We’d gated an area for edibles because there is often an abundance of deer here, and it might take only a visit or two to set back a full season of developments. That’s a whole other summer. Notably, our gardening is nothing remotely near homesteading. Edibles are not a major aspect of it.
So our fenced area especially designates that plantings are not meant to entice deer or rabbits. Who knew? Meanwhile, strawberries were typically a deal across grocers this summer, despite some of the worst inflation otherwise, so we ate them constantly this summer start to finish. The most ultimate summer realization: how happy we are with frozen blueberries.

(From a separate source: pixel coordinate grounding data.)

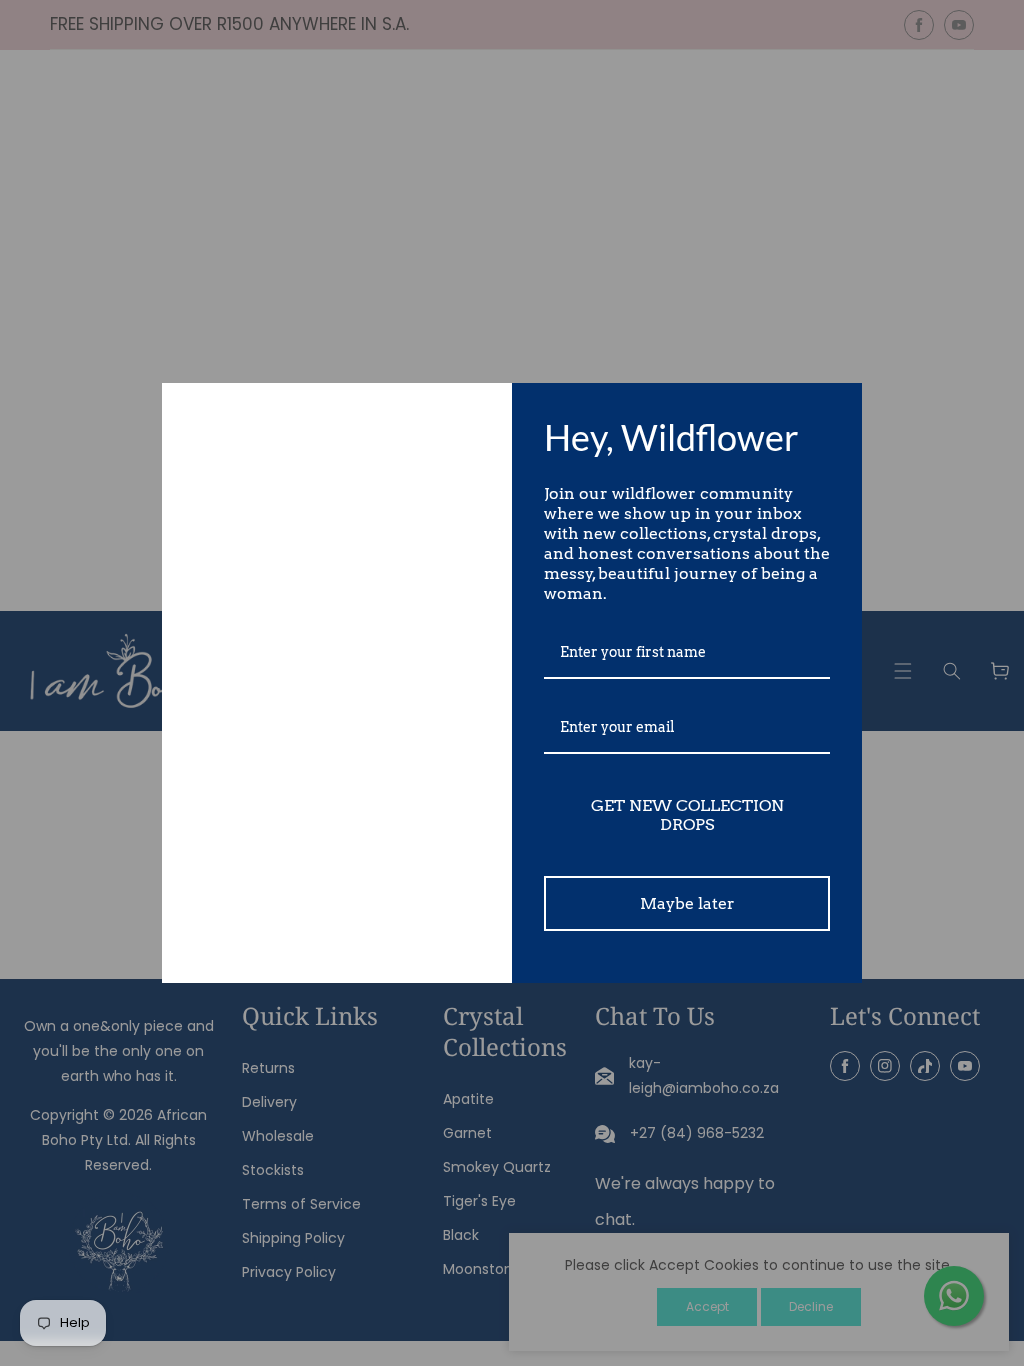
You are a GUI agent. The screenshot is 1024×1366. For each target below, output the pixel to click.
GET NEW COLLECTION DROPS (687, 815)
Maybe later (687, 903)
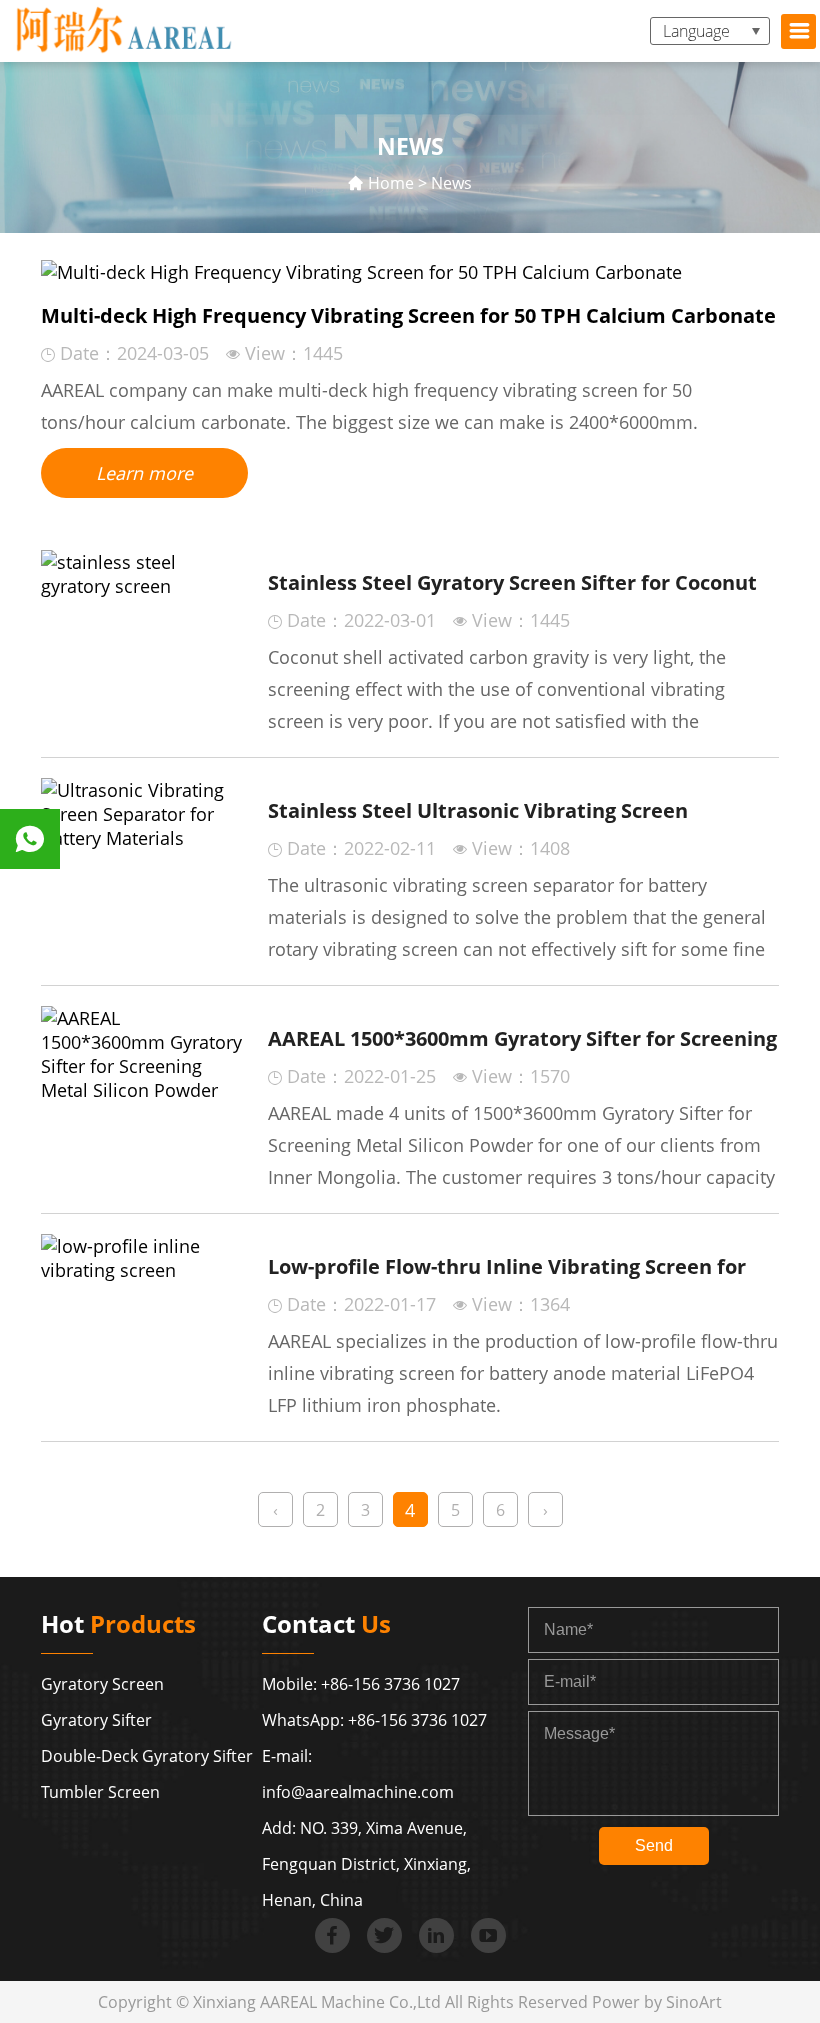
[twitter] (384, 1935)
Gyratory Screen (102, 1684)
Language (696, 31)
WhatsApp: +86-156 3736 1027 (374, 1720)
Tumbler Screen (100, 1792)
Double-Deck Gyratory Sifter (147, 1756)
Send (654, 1845)
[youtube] (488, 1935)
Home (391, 183)
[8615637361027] (30, 839)
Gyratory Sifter (96, 1720)
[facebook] (332, 1935)
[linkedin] (436, 1935)
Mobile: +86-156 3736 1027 (361, 1684)
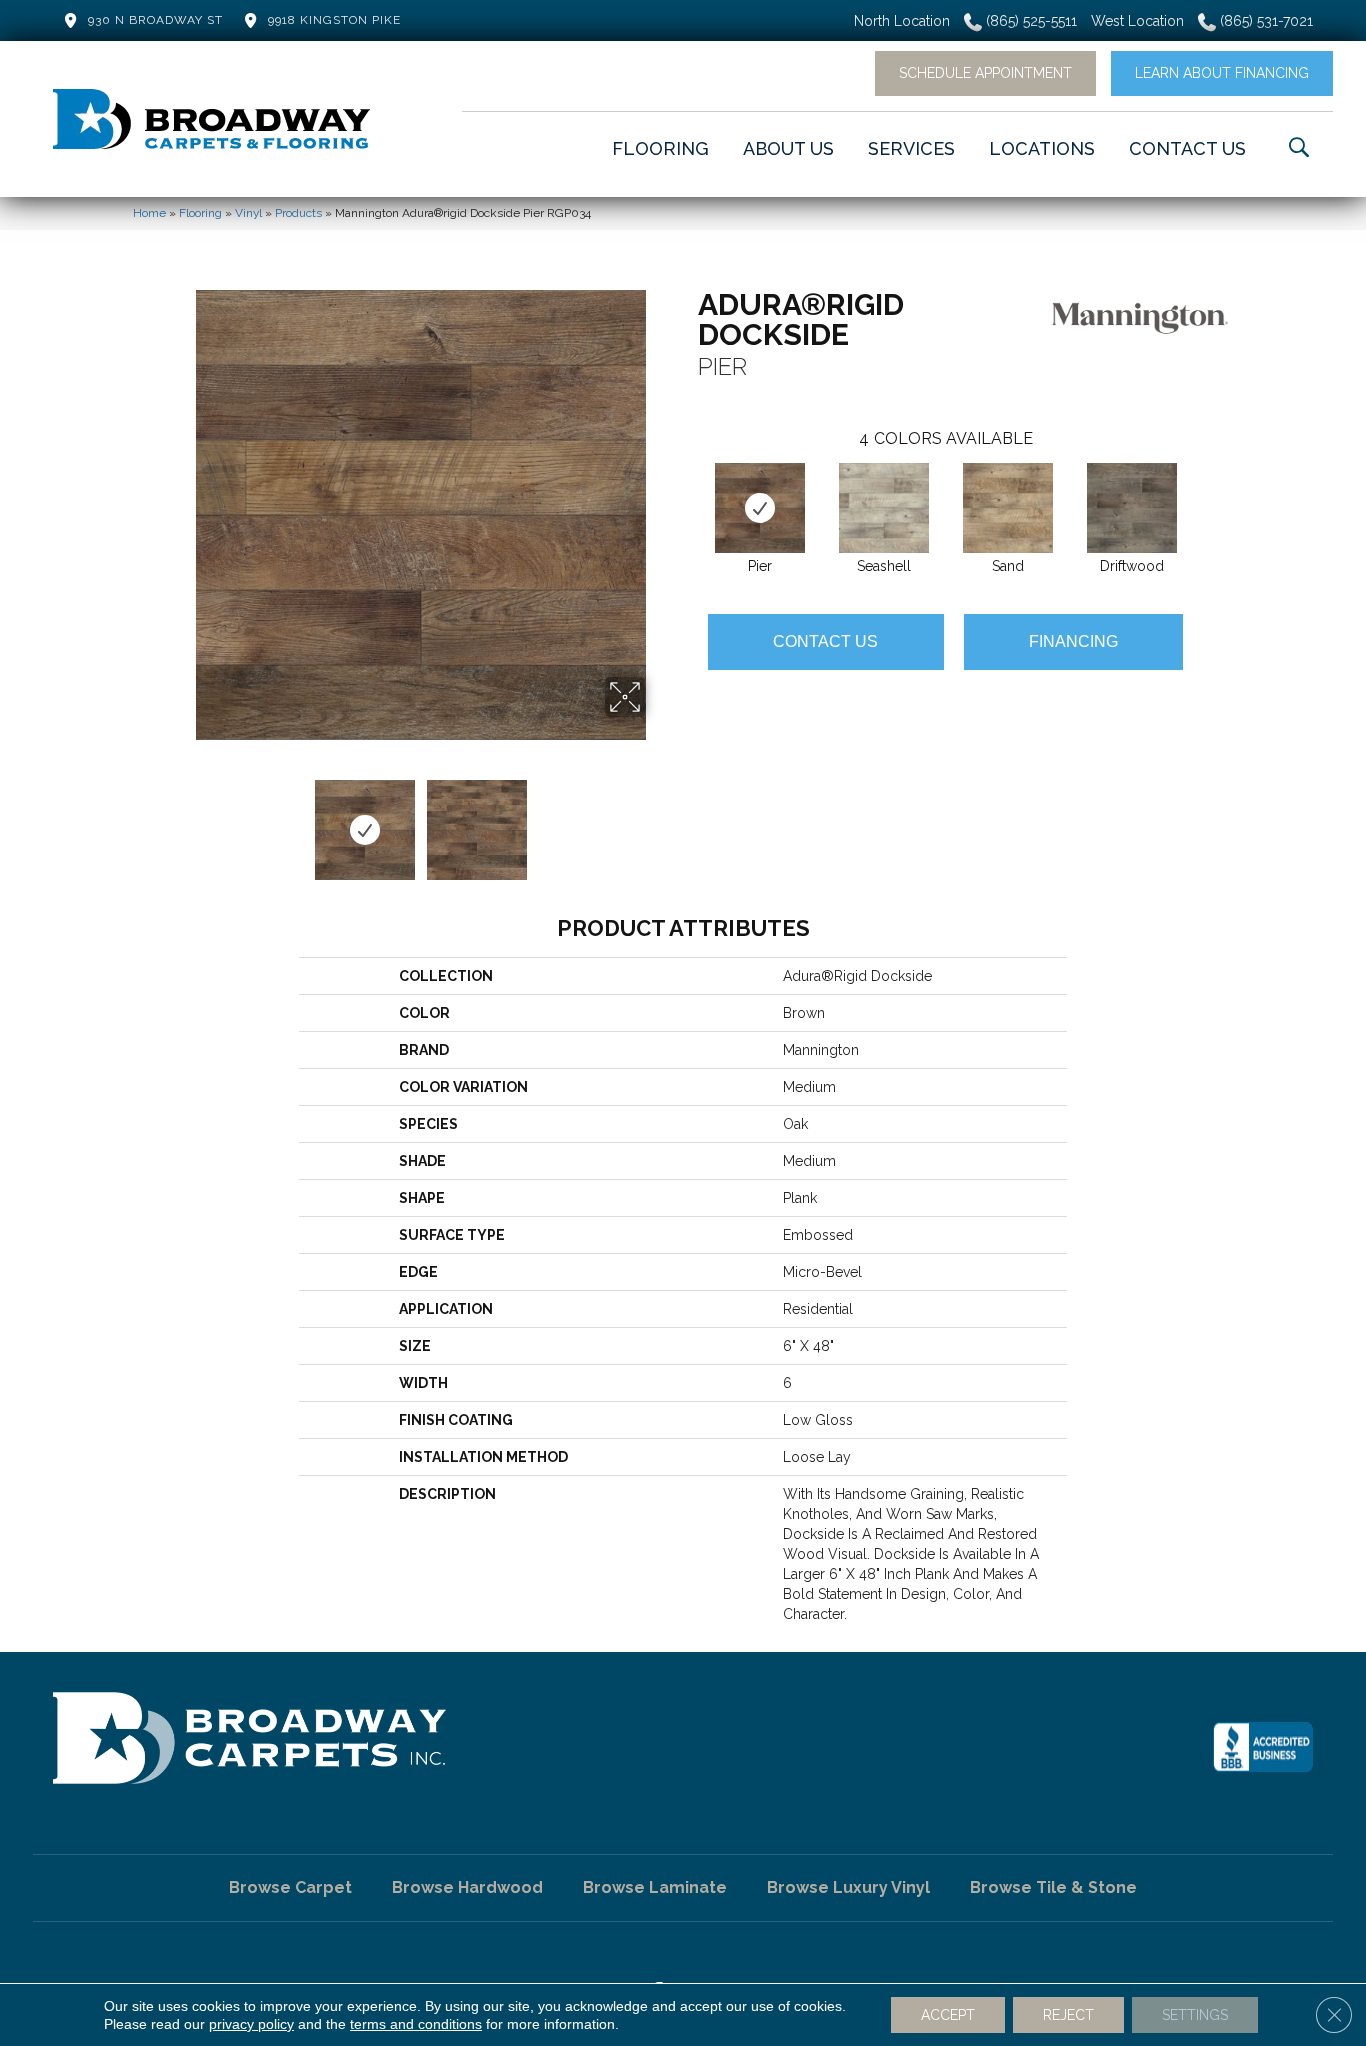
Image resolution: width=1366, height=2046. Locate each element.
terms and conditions (416, 2024)
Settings (1195, 2015)
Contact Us (825, 641)
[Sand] (1008, 508)
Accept (948, 2015)
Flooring (200, 213)
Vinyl (248, 213)
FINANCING (1073, 641)
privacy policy (251, 2024)
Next (658, 820)
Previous (183, 820)
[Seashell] (884, 508)
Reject (1068, 2015)
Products (298, 213)
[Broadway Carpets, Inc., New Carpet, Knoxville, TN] (1263, 1747)
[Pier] (760, 508)
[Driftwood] (1132, 508)
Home (149, 213)
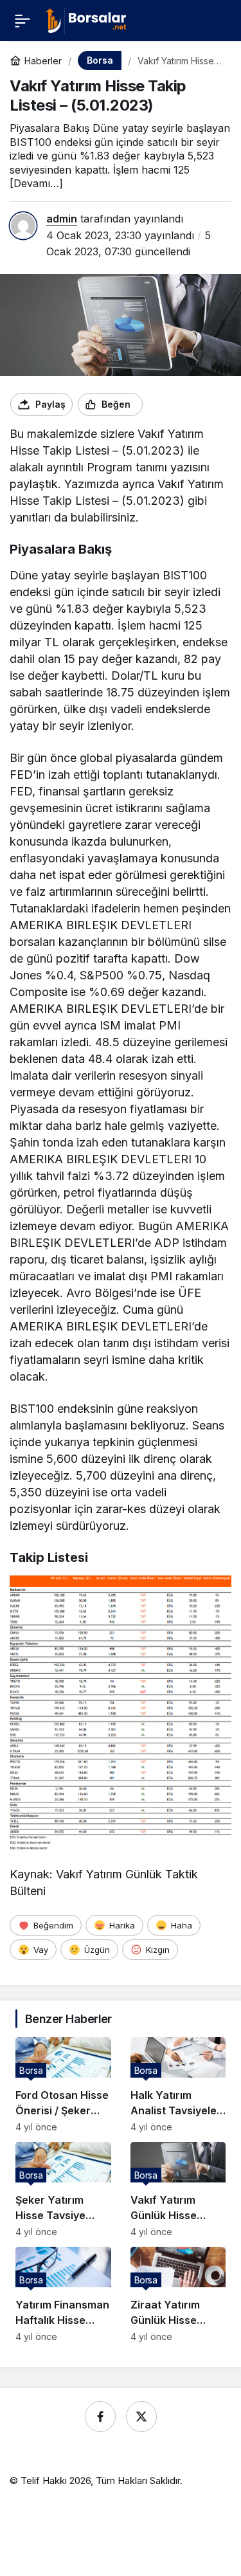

To get flavorful selections readily from our home freezer, avoiding battles with the birds, squirrels and whichever ratty netting contraptions, surfaced an unrequitable affinity for several of the frozen food sections we frequent.
The frozen blueberries are only recently topped by frozen cherries, which our youngest likes most of all. This does not change the intrigue of blueberry harvesting, especially as highlighted here by Food Insider, visiting an Organic Blueberry Farm in Maine. It all oddly reminds me to find out more about wrapping fig trees to overwinter in our zone 7a…
Broadleaf sage (salvia officinalis) was a surprising solution to several garden bed issues this year. The solution actually seeded last year, when it first thrived among several herbs sown in a 3 part container, with multiple sage flourishes outlasting our zone 7A winter and ready to transplant across garden beds.